Por ello, al igual que ha ocurrido ante otras amenazas aberrantes, frente al peligro de la barbarie más cruda, hay que reaccionar de manera enérgica e inmediata, uniendo fuerzas contra la propagación de unos comportamientos que nada tienen que ver con una auténtica religión (por muy tradicional o regresiva que esta sea), sino que son comportamientos que ponen en cuestión concepciones básicas sobre los seres humanos y su dignidad más elemental.

De ahí que no estemos ante una cuestión de opiniones o pareceres, sino ante un asunto crucial, ante el que no caben medias tintas ni disimulos cobardes.

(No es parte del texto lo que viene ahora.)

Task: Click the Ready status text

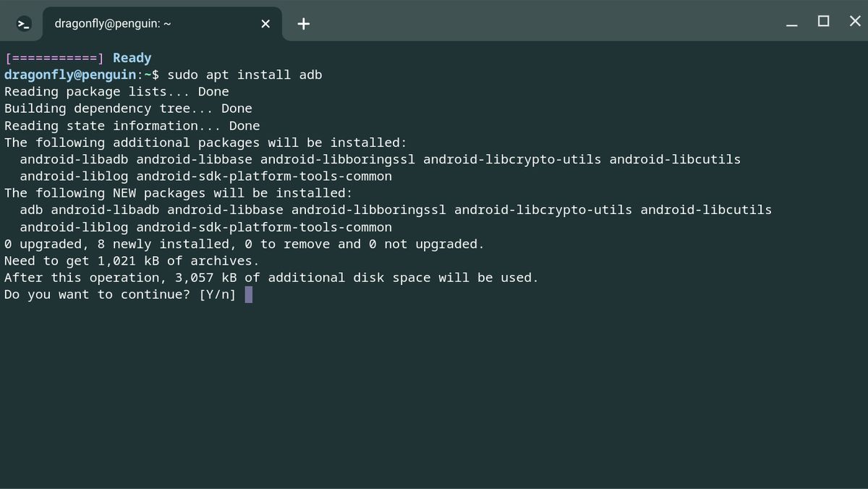Action: [132, 58]
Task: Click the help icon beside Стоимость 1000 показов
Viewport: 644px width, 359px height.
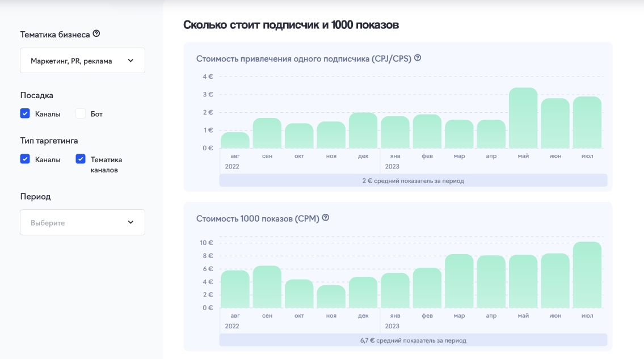Action: click(x=325, y=217)
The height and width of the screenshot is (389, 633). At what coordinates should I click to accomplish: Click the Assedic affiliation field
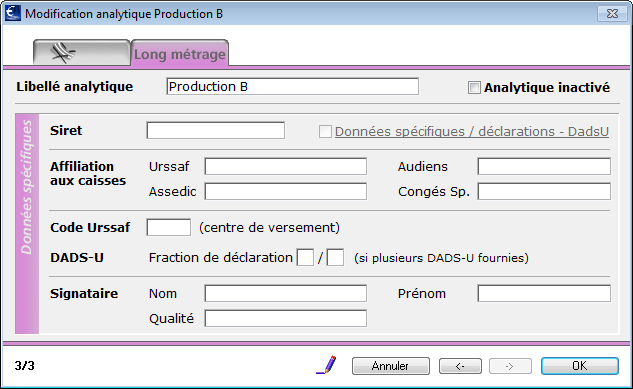285,191
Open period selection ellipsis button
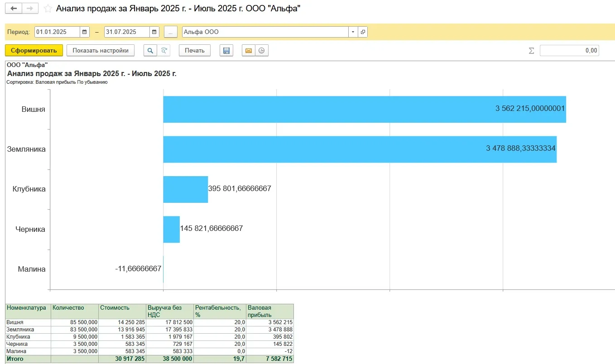This screenshot has width=615, height=364. pos(171,32)
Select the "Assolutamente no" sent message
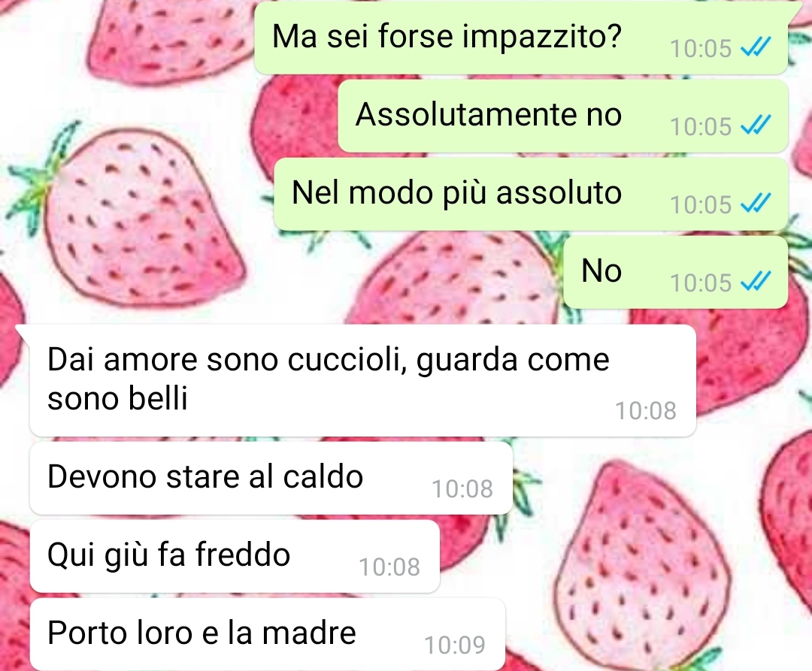 (563, 116)
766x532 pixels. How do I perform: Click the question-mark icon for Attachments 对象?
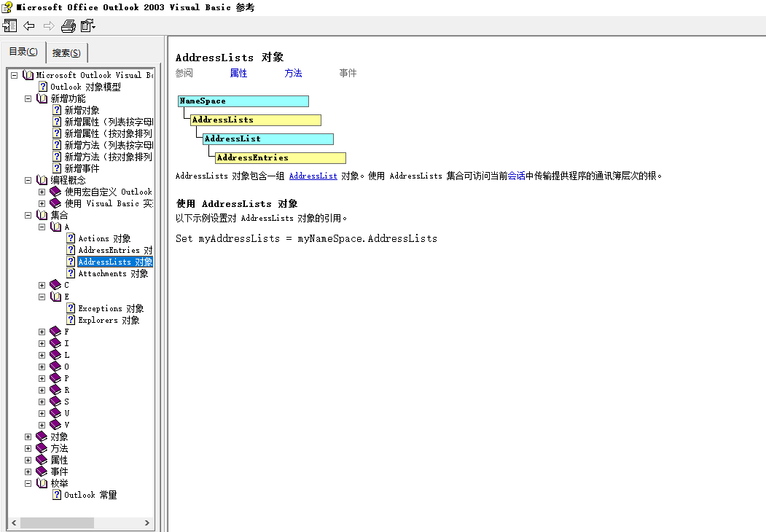coord(71,273)
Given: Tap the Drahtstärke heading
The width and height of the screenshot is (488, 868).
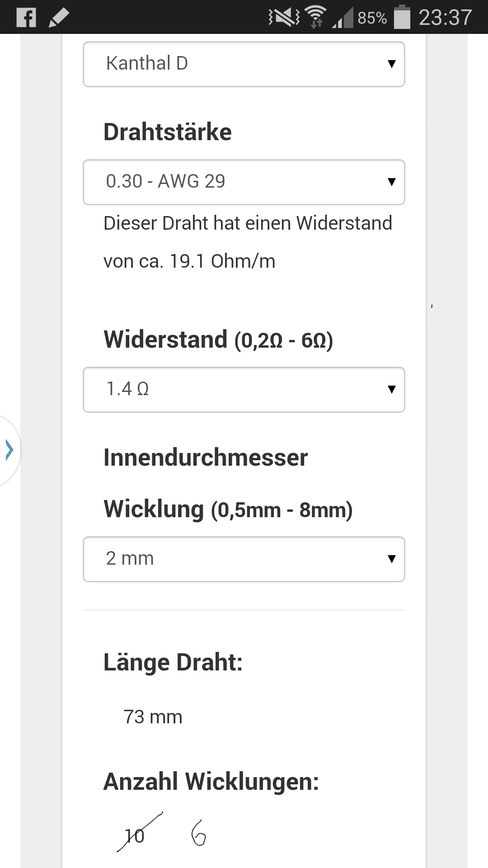Looking at the screenshot, I should point(168,132).
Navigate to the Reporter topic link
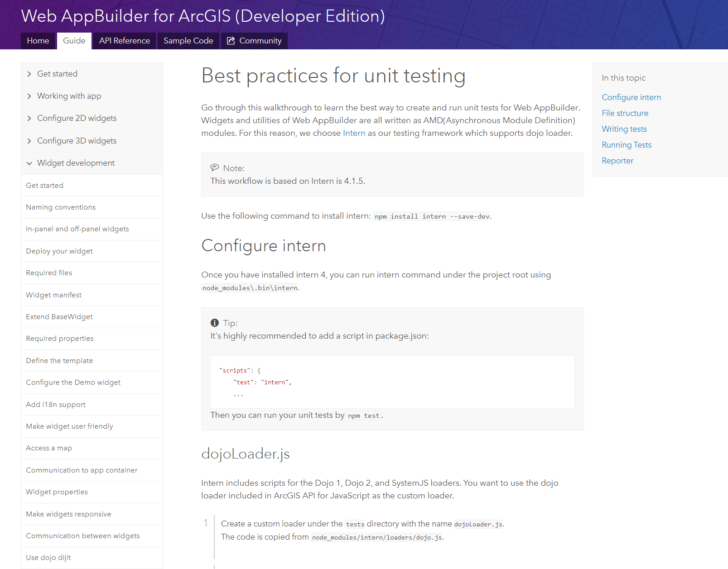 617,161
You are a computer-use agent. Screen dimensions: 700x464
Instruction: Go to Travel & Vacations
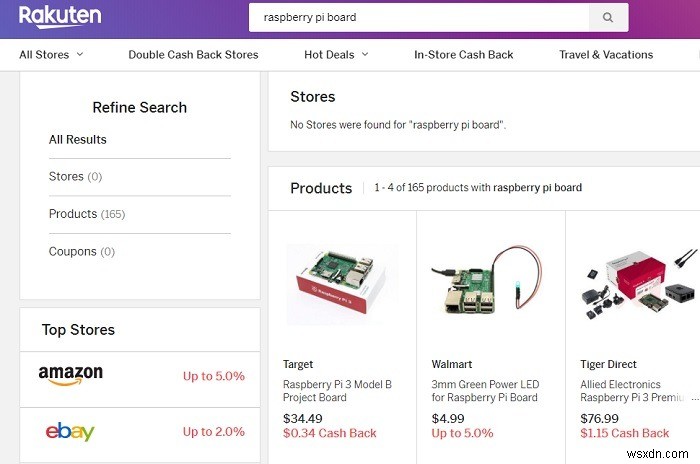[x=606, y=54]
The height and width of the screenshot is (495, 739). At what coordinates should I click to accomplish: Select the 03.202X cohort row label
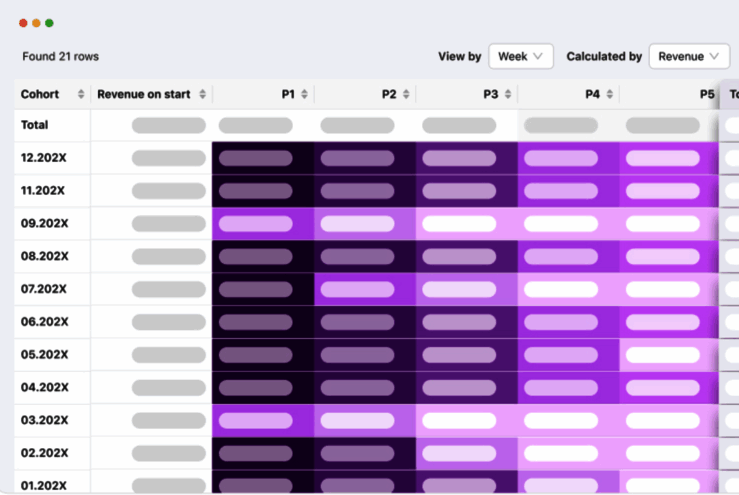44,421
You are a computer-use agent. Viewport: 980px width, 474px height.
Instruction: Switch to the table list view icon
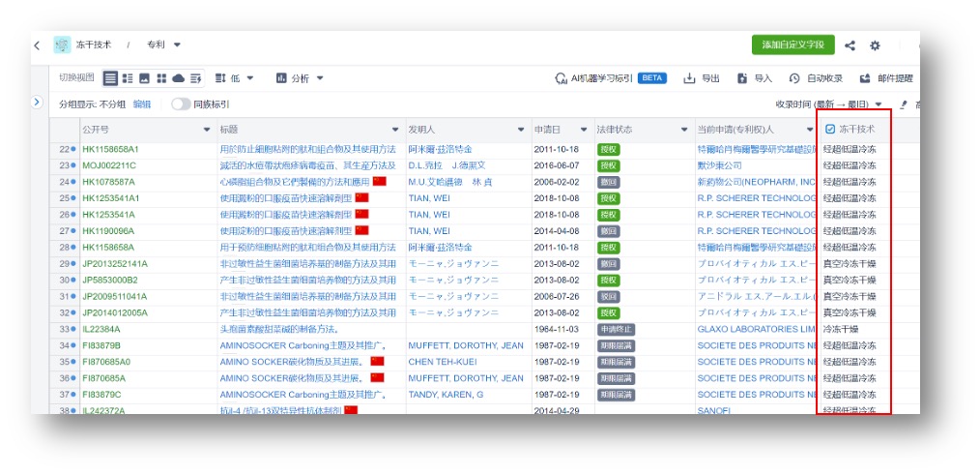(x=111, y=78)
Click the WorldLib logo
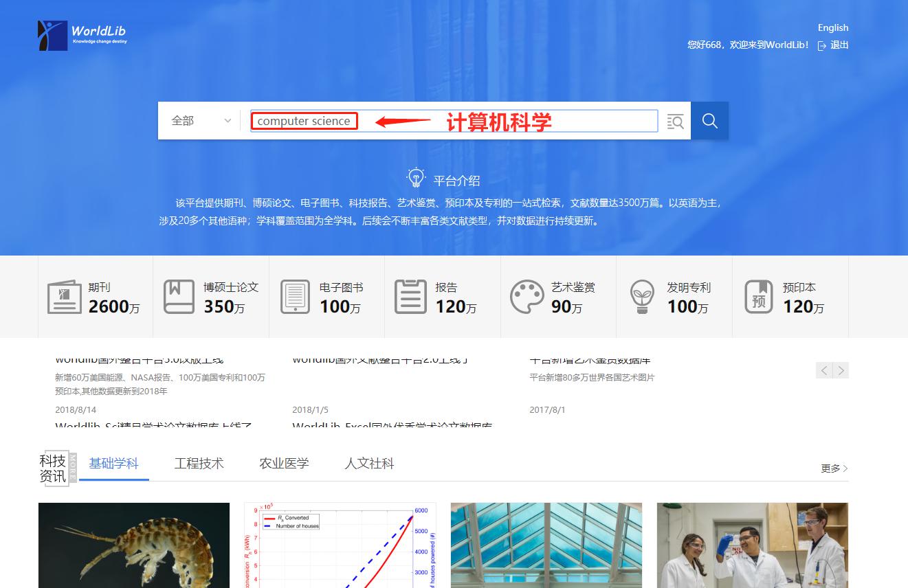908x588 pixels. 82,35
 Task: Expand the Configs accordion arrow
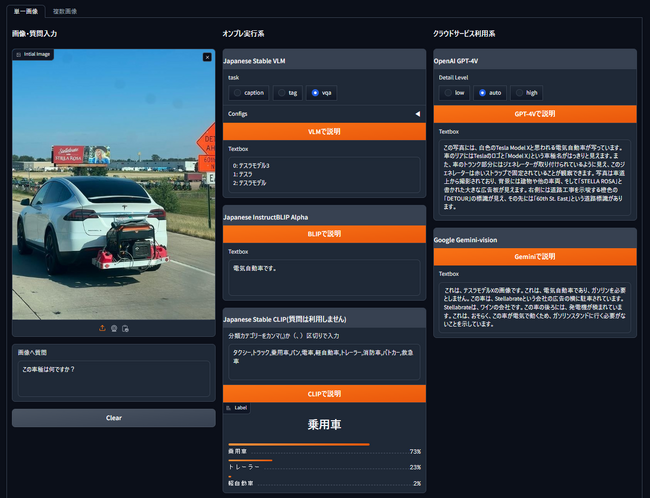(417, 114)
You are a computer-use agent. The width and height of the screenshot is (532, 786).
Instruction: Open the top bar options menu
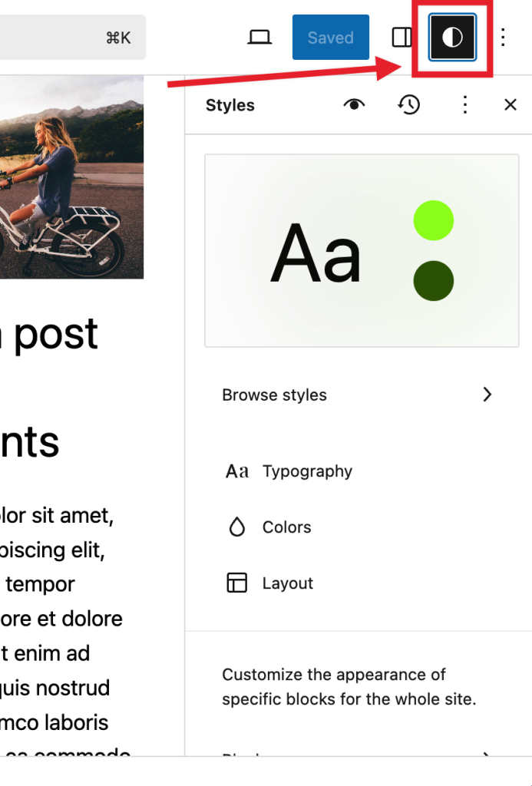click(504, 37)
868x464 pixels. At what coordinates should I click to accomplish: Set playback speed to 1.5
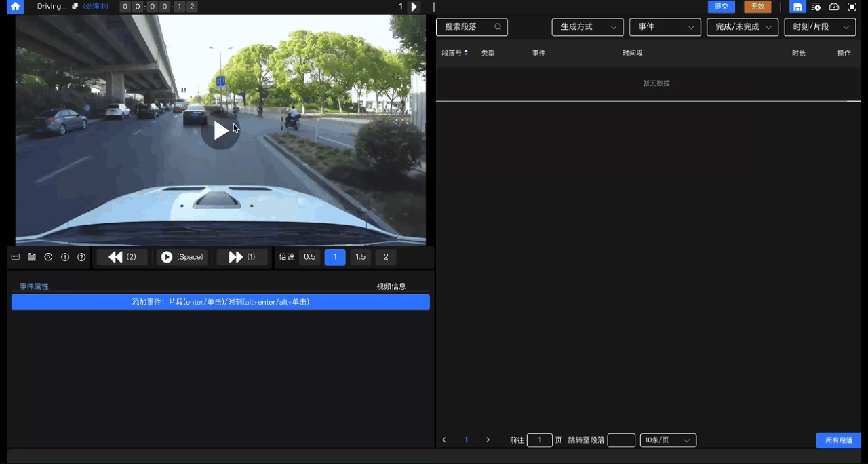(x=360, y=257)
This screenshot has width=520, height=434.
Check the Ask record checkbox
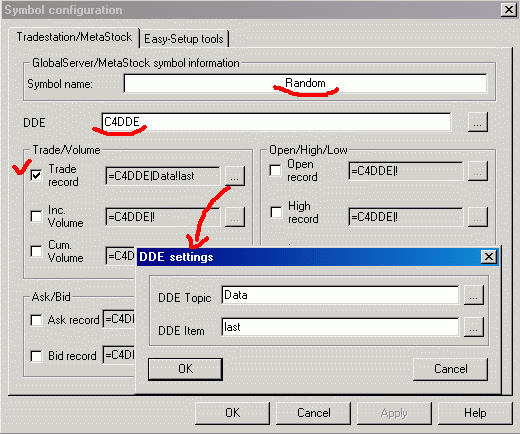pyautogui.click(x=36, y=320)

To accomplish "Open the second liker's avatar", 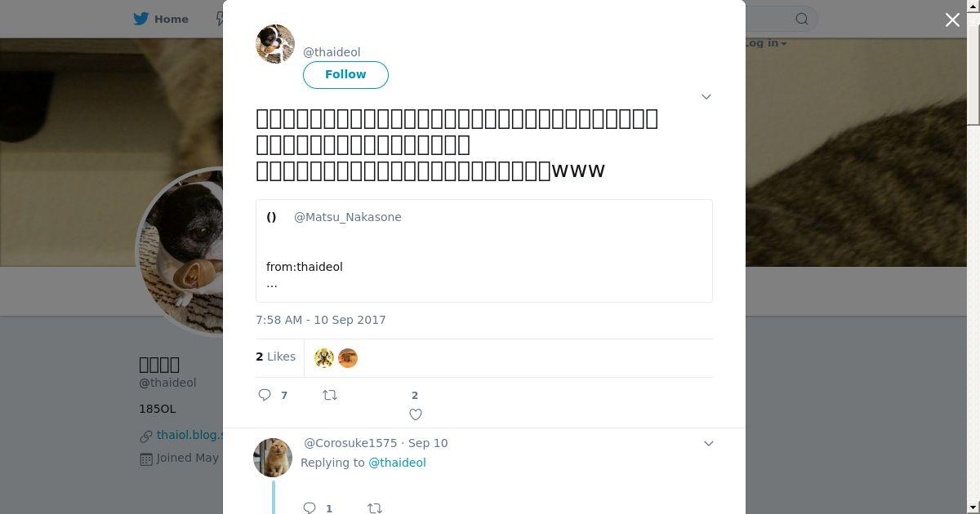I will [x=348, y=357].
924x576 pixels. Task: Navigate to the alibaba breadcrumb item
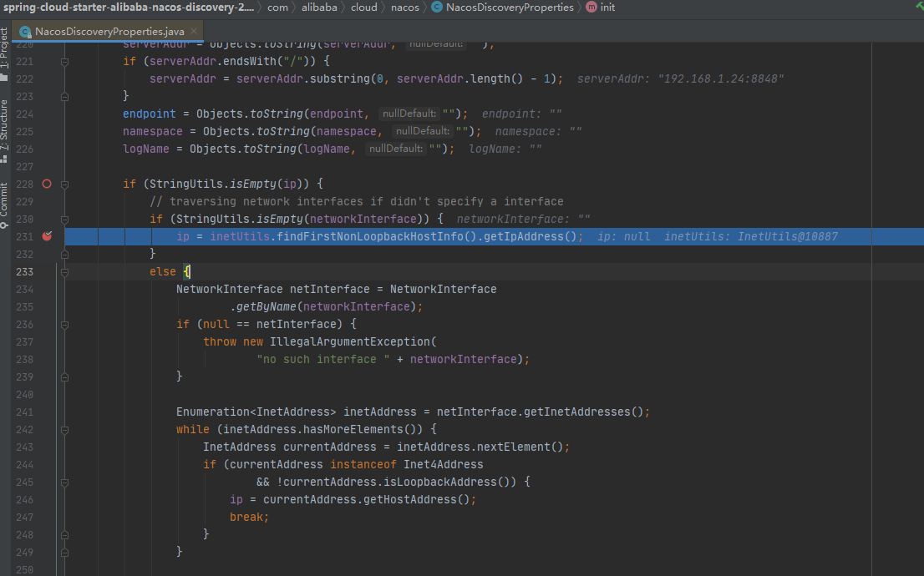pos(321,8)
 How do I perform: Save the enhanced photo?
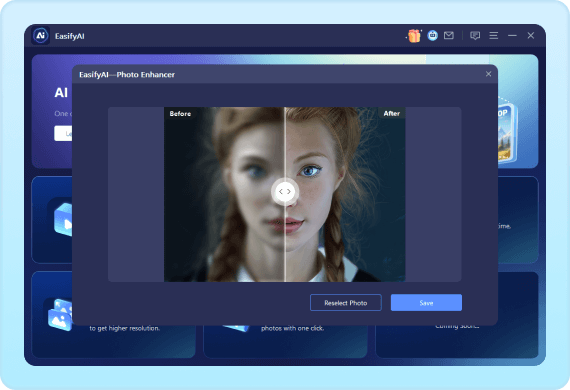tap(426, 303)
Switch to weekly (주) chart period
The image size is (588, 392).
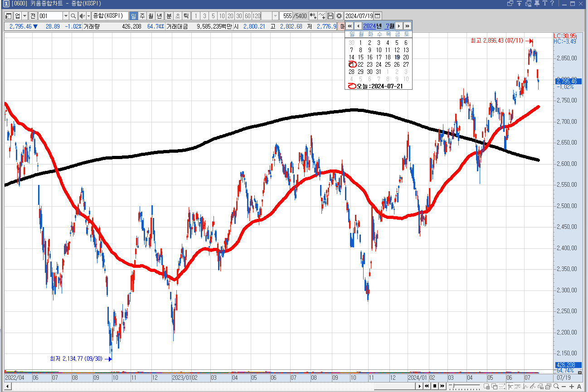(x=142, y=16)
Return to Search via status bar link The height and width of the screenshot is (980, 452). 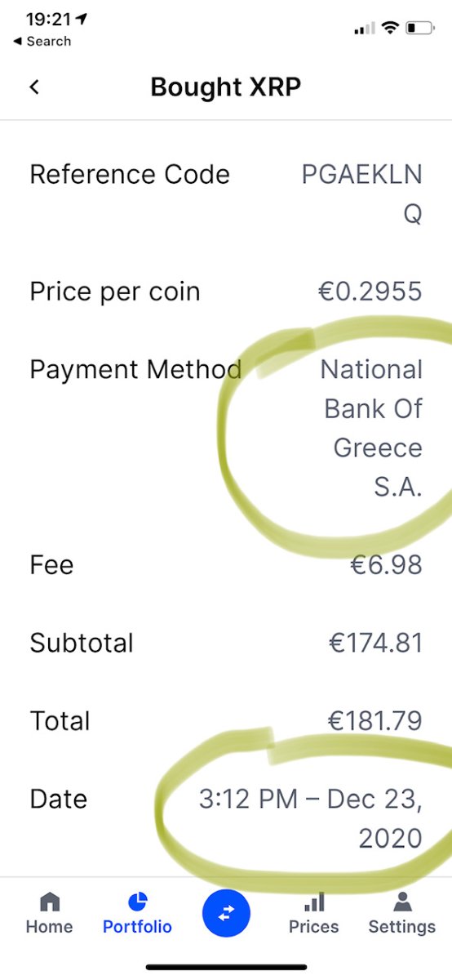(42, 41)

Cuando suceden tales ataques contra la historia de la civilización y sus legados y contra la dignidad e integridad de las personas humanas, hay que levantar el muro de una auténtica “Alianza por la Civilización”, en la que unan sus fuerzas y voluntades todos los que están contra la barbarie y la inhumanidad.

De la misma forma en la que, después de las dos últimas guerras mundiales, los países y sectores sociales más civilizados intentaron racionalizar y pacificar el orden internacional, sentando las bases de la primigenia Sociedad de Naciones, y posteriormente de la actual organización de Naciones Unidas, ahora se requieren nuevos pasos e iniciativas que sumen fuerzas y voluntades en la dirección de unos acuerdos mundiales que garanticen que los avances de la civilización –más allá de diferencias culturales y nacionales─, no puedan ser puestos en cuestión por iluminados que se arrogan poderes arbitrarios contra las personas y las cosas. Esta es, precisamente, una de las cuestiones centrales que hoy nos conciernen.